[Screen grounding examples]
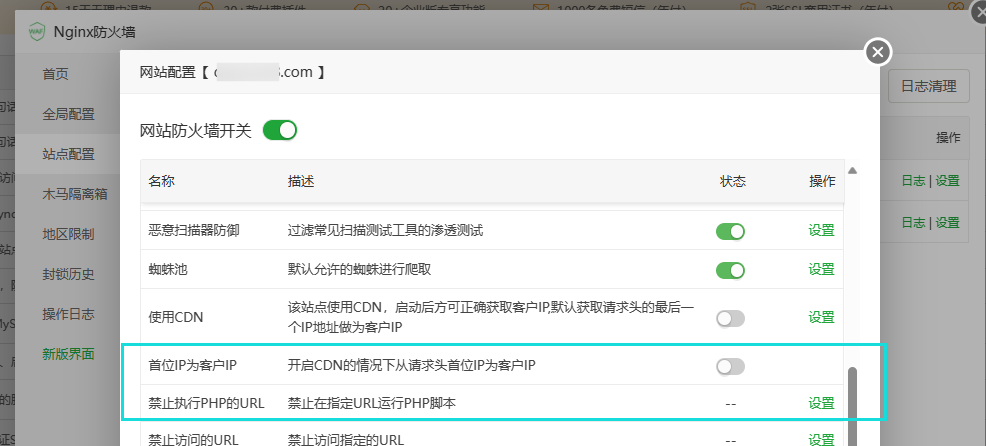986x446 pixels.
Task: View 操作日志 in the sidebar
Action: click(x=68, y=314)
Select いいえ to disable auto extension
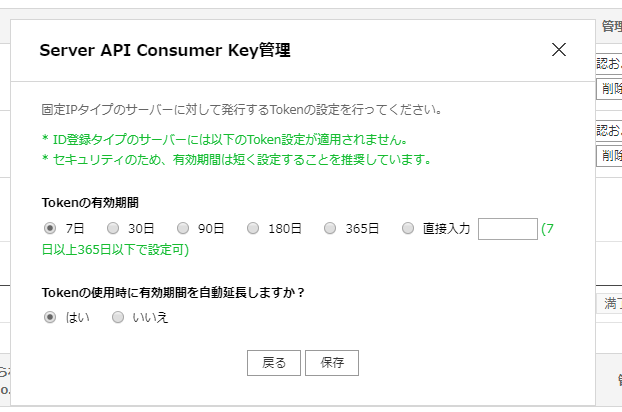 click(x=118, y=317)
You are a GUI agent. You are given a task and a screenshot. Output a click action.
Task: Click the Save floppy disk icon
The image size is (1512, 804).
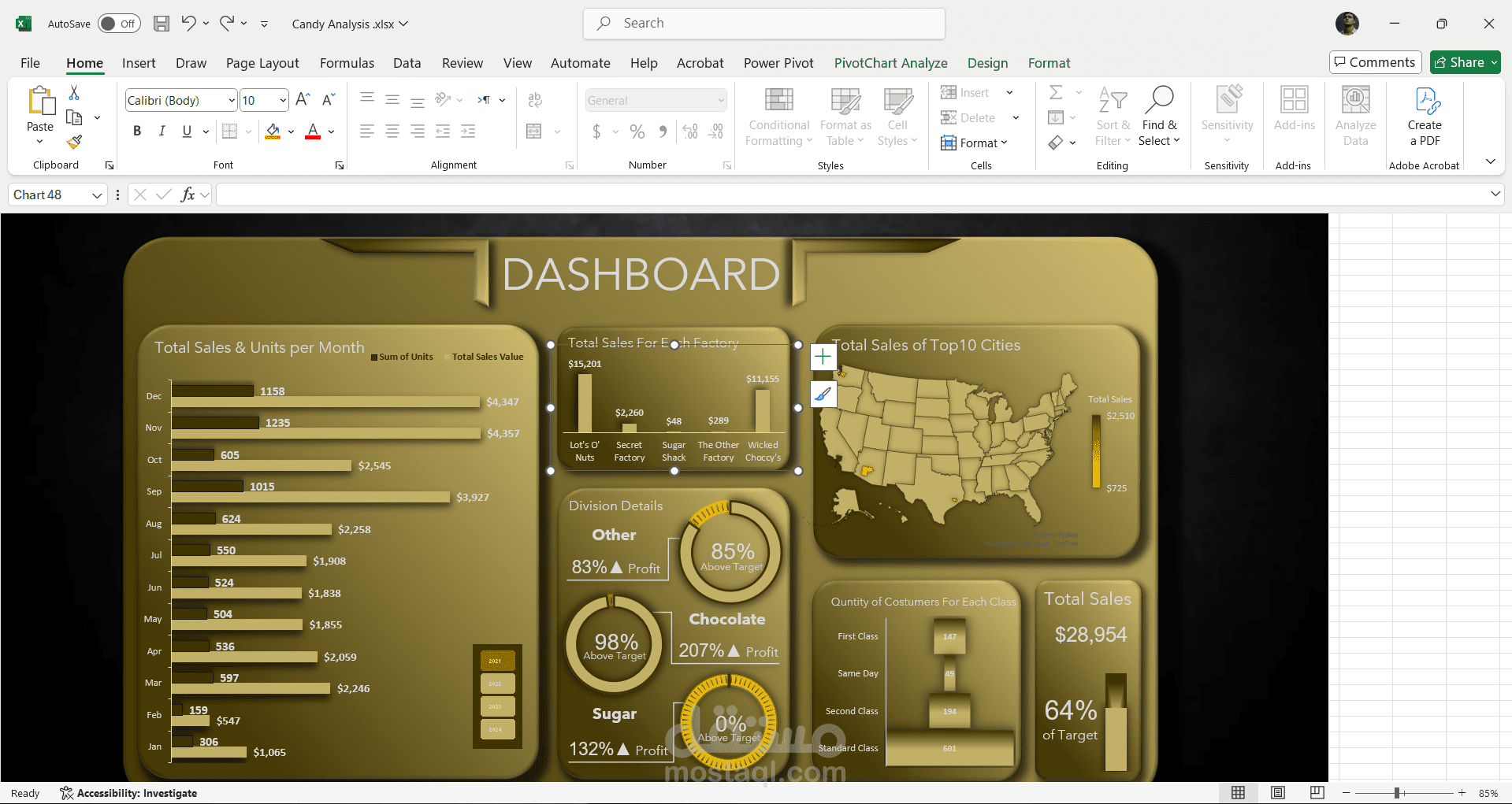pos(162,24)
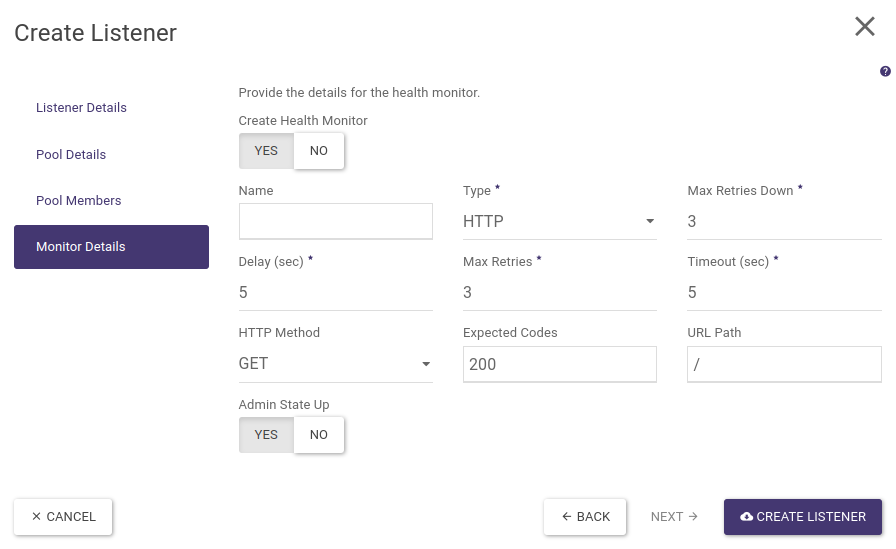Click the Create Listener button
This screenshot has width=896, height=549.
click(802, 517)
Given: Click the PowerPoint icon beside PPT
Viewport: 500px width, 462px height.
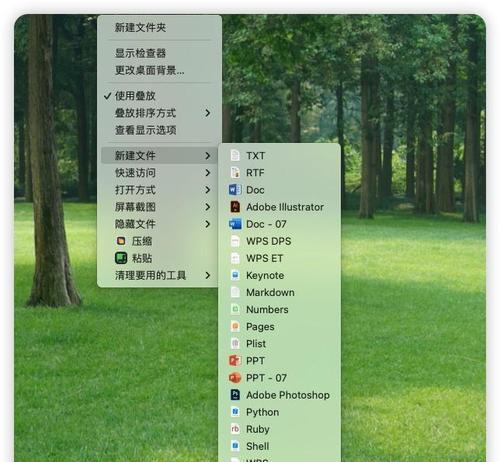Looking at the screenshot, I should (235, 361).
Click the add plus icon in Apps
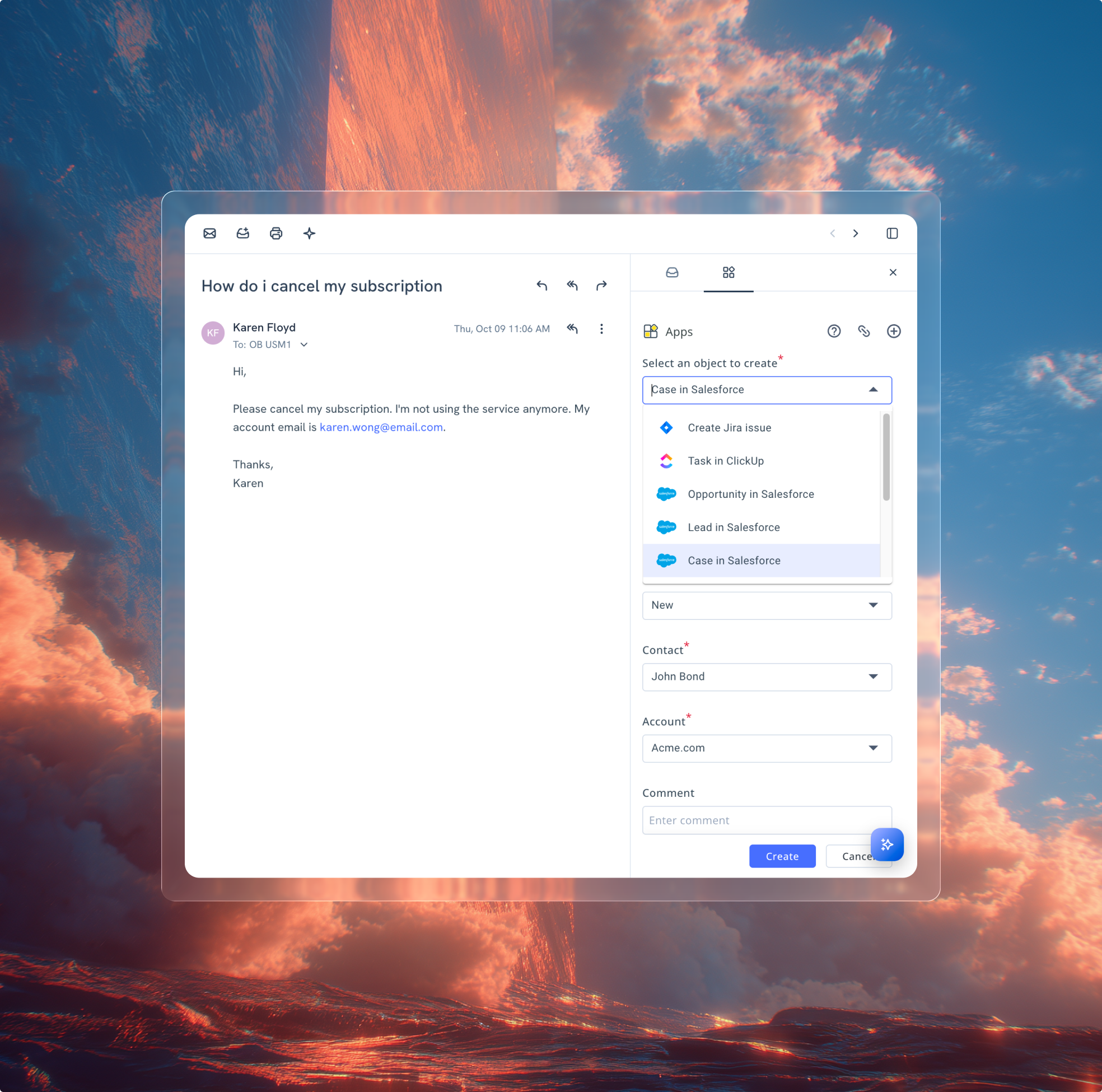1102x1092 pixels. pyautogui.click(x=894, y=332)
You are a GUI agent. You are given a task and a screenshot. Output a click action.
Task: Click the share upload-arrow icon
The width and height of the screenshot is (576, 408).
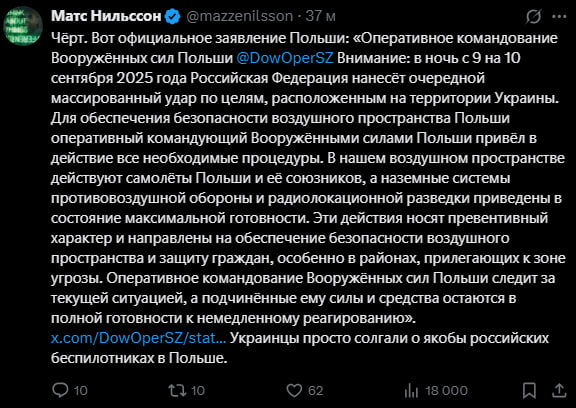pyautogui.click(x=559, y=390)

▶ _What is required_:
Reproduce the entries above, changing "icon" to "symbol" wherever it occurs and keeping everything else as it is. Omit the pictures from your answer.

▶ _Result_:
986x446 pixels.
Task: View 操作日志 in the sidebar
Action: click(x=68, y=314)
Select いいえ to disable auto extension
 click(x=118, y=317)
You are a GUI agent. You are given a task and a screenshot. Output a click action.
Task: Click the Save floppy disk symbol
The image size is (1512, 804).
pos(162,24)
Click the Create Listener button
This screenshot has width=896, height=549.
click(802, 517)
Given: Click the PowerPoint symbol beside PPT
Viewport: 500px width, 462px height.
Looking at the screenshot, I should (235, 361).
Click the add plus symbol in Apps
1102x1092 pixels. pyautogui.click(x=894, y=332)
You are a GUI agent. You are given a task and a screenshot. Output a click action.
Task: Click the share upload-arrow symbol
The width and height of the screenshot is (576, 408).
pyautogui.click(x=559, y=390)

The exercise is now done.